• Etiologie

  • Facteurs exogènes : Autres

  • Estomac

Increased risk of early-onset gastric cancer among young adults age 20-49 years with diabetes: a nationwide cohort study

Menée auprès de 2 439 112 adultes ayant réalisé un examen de dépistage en 2012 (âge : 20-49 ans), cette étude analyse l'association entre le statut glycémique et le risque de survenue précoce d'un cancer de l'estomac

Background: Although overall gastric cancer (GC) incidence has declined, the incidence of early-onset GC (EOGC) is rising. Given the increasing prevalence of diabetes in younger populations and its link to malignancies, we investigated the association between glycemic status and EOGC risk.

Methods: This nationwide cohort study followed 2,439,112 adults (aged 20–49 years) without a prior cancer diagnosis who underwent national health screening in 2012, through 2022. EOGC risk was assessed using multivariable Cox models, with restricted cubic spline and sensitivity analyses (inverse probability weighting [IPW] and exclusion of early diabetes).

Findings: The incidence rate (IR) per 1000 person-years rose with worsening glycemic status: 0.23 (95% confidence interval [CI], 0.22–0.23) in individuals with normoglycemia, 0.30 (95% CI, 0.28–0.32) in individuals with impaired fasting glucose, 0.41 (95% CI, 0.34–0.48) in newly diagnosed individuals with diabetes, 0.51 (95% CI, 0.40–0.64) in individuals with diabetes <5 years, and 0.62 (95% CI, 0.48–0.80) in individuals with diabetes ≥5 years.

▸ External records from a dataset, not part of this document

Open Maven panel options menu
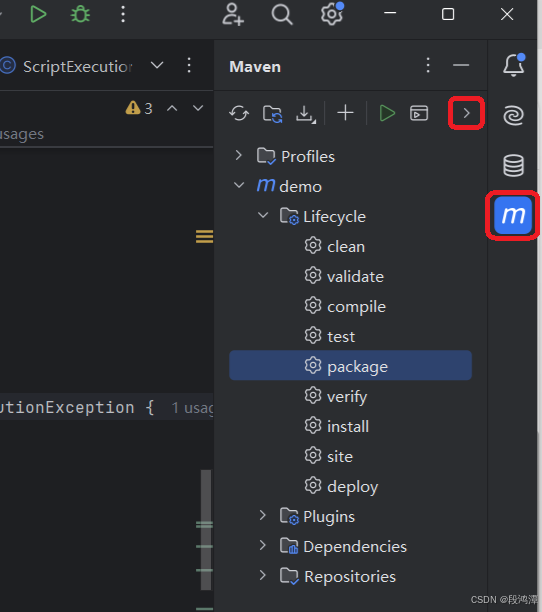Screen dimensions: 542x612 click(428, 65)
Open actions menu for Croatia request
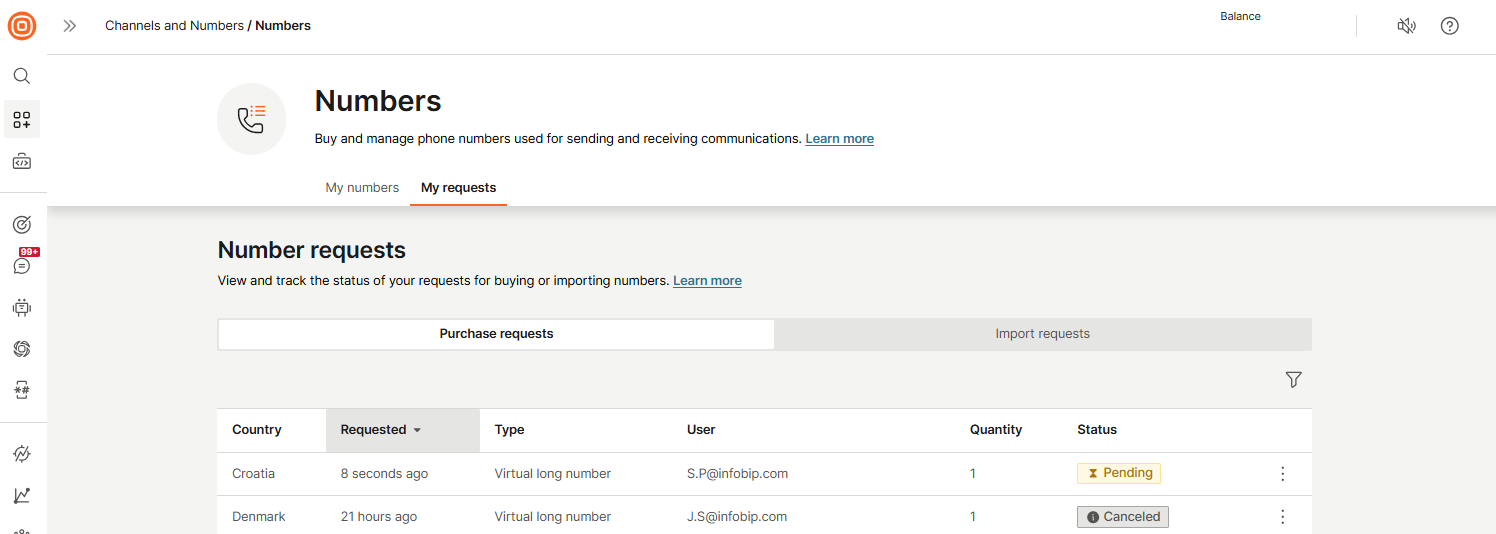The width and height of the screenshot is (1496, 534). (x=1283, y=474)
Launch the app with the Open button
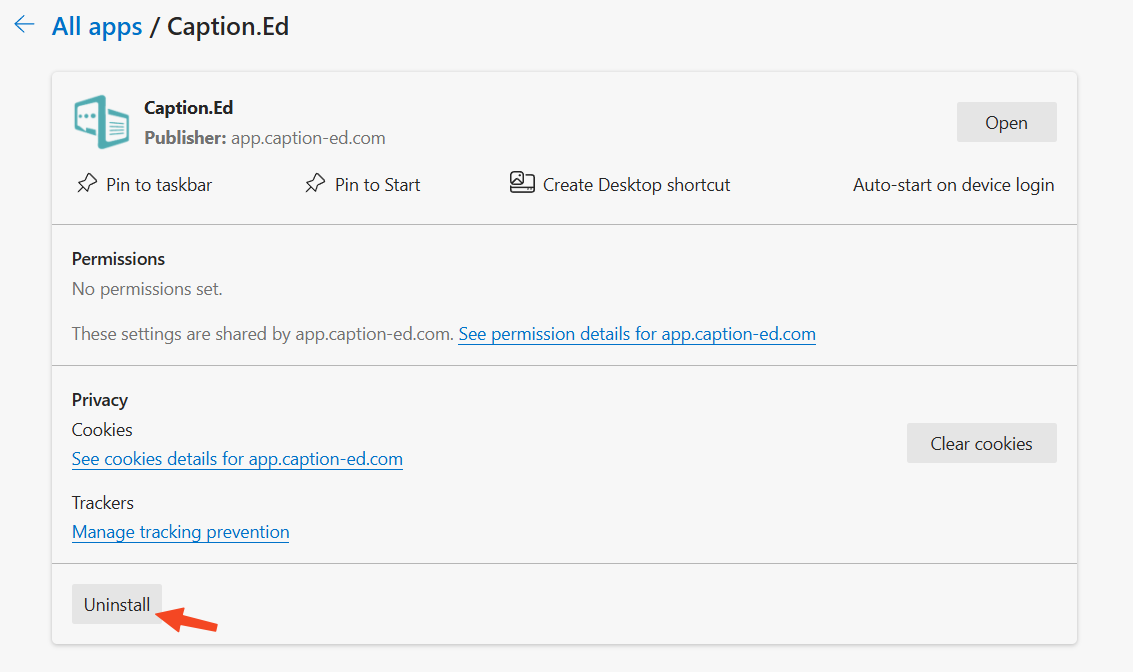Screen dimensions: 1133x672 pyautogui.click(x=1006, y=122)
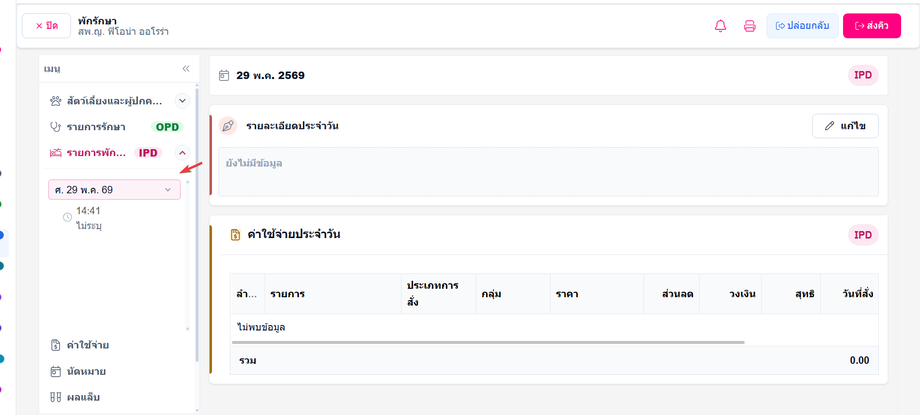The height and width of the screenshot is (415, 920).
Task: Click the ปล่อยกลับ button
Action: pos(802,26)
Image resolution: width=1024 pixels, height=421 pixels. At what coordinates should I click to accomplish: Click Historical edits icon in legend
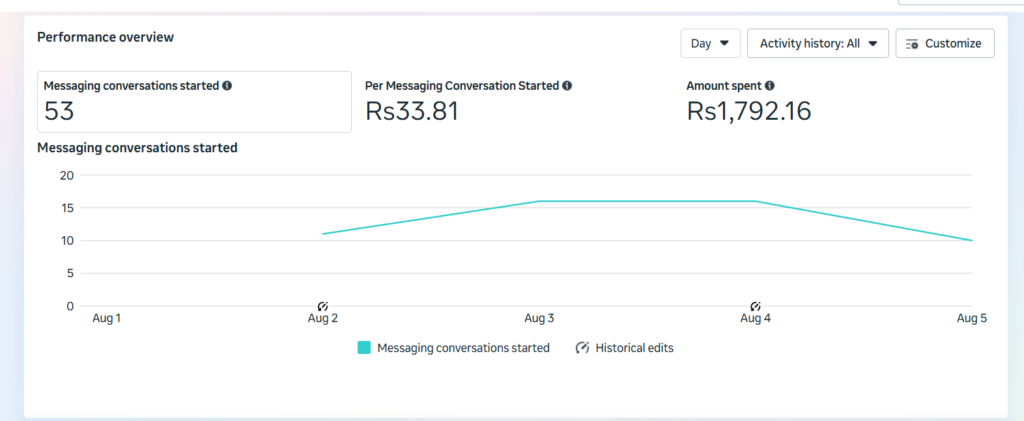[x=583, y=348]
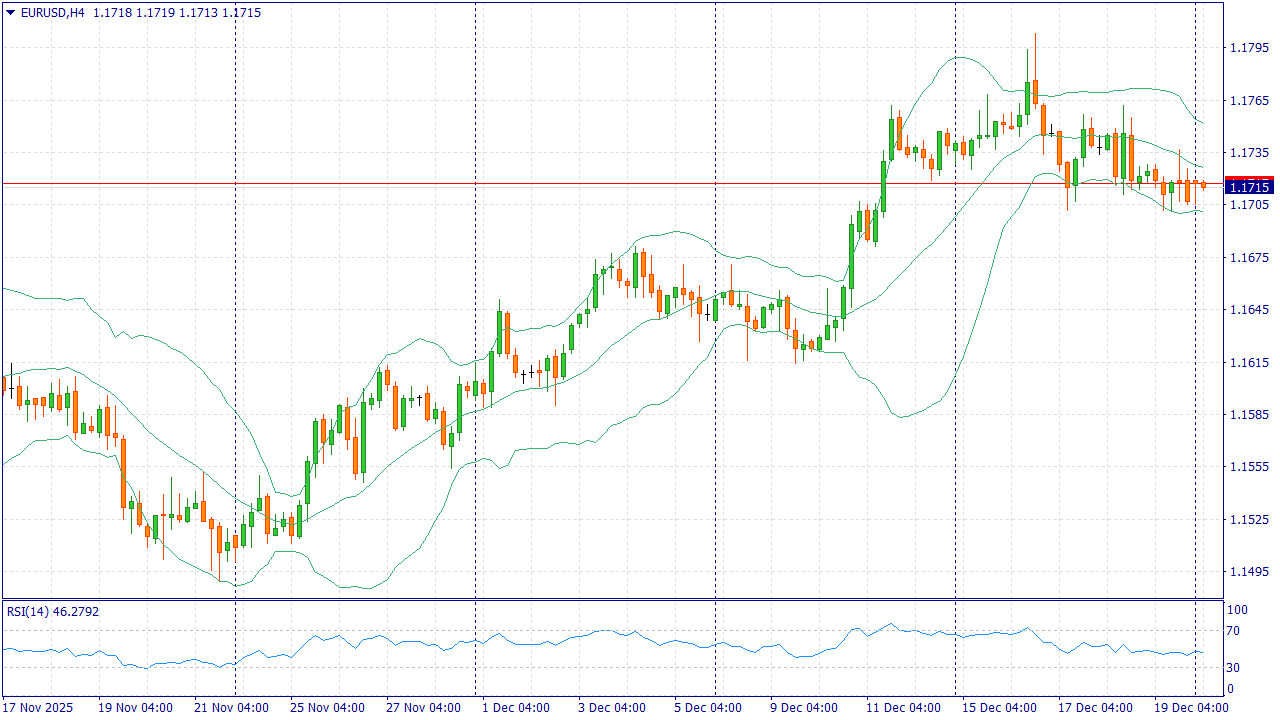Screen dimensions: 1280x720
Task: Click the 5 Dec 04:00 time label
Action: pyautogui.click(x=708, y=708)
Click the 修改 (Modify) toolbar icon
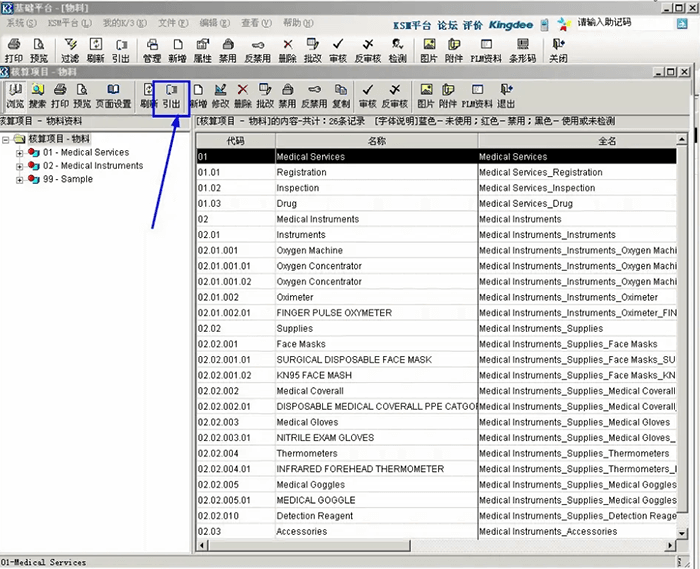 tap(220, 95)
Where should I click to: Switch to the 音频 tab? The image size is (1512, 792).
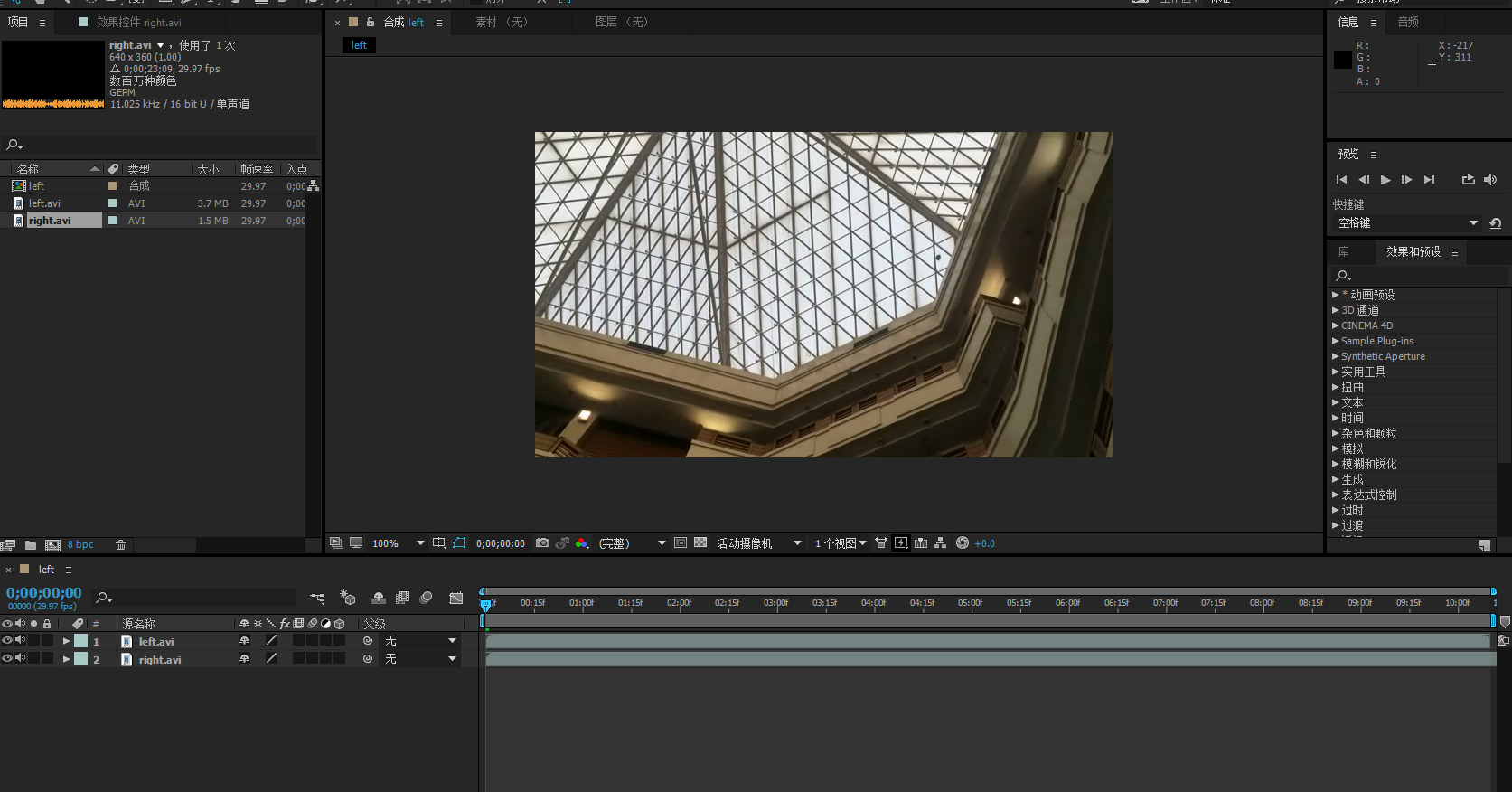[1408, 22]
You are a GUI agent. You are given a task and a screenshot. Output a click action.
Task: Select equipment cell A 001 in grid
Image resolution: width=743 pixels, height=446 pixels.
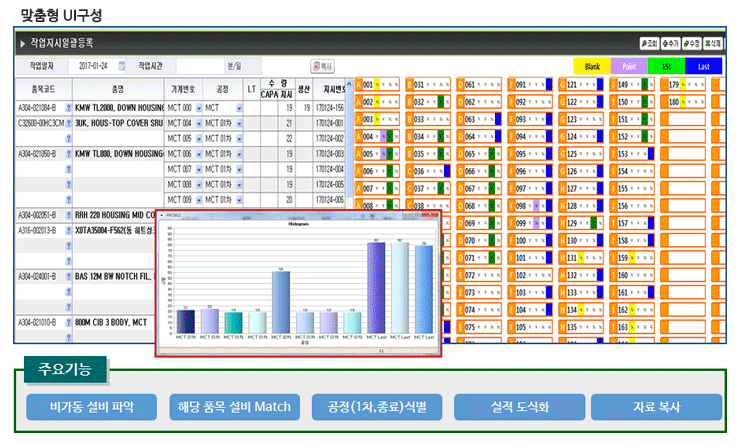point(378,85)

In adjusted models, EOGC risk was higher in newly diagnosed diabetes (adjusted hazard ratio [aHR], 1.27; 95% CI, 1.07–1.52), diabetes <5 years (aHR, 1.36; 95% CI, 1.07–1.74), and diabetes ≥5 years (aHR, 1.53; 95% CI, 1.17–2.01). Results were consistent in spline, IPW, and exclusion analyses. Current smoking and both light-to-moderate and heavy alcohol consumption were associated with increased risk across all glycemic groups, with the highest risk in diabetes.

Interpretation: Worsening glycemic status is associated with increased risk of EOGC in a dose-dependent manner. Optimal glycemic control, smoking cessation and reduced alcohol consumption may mitigate EOGC risk. However, residual confounding, missing data on Helicobacter pylori infection, family history, dietary factors, and histological subtypes, together with potential detection bias and limited information on glucose-lowering therapy or longitudinal glycemic status, should be acknowledged as limitations.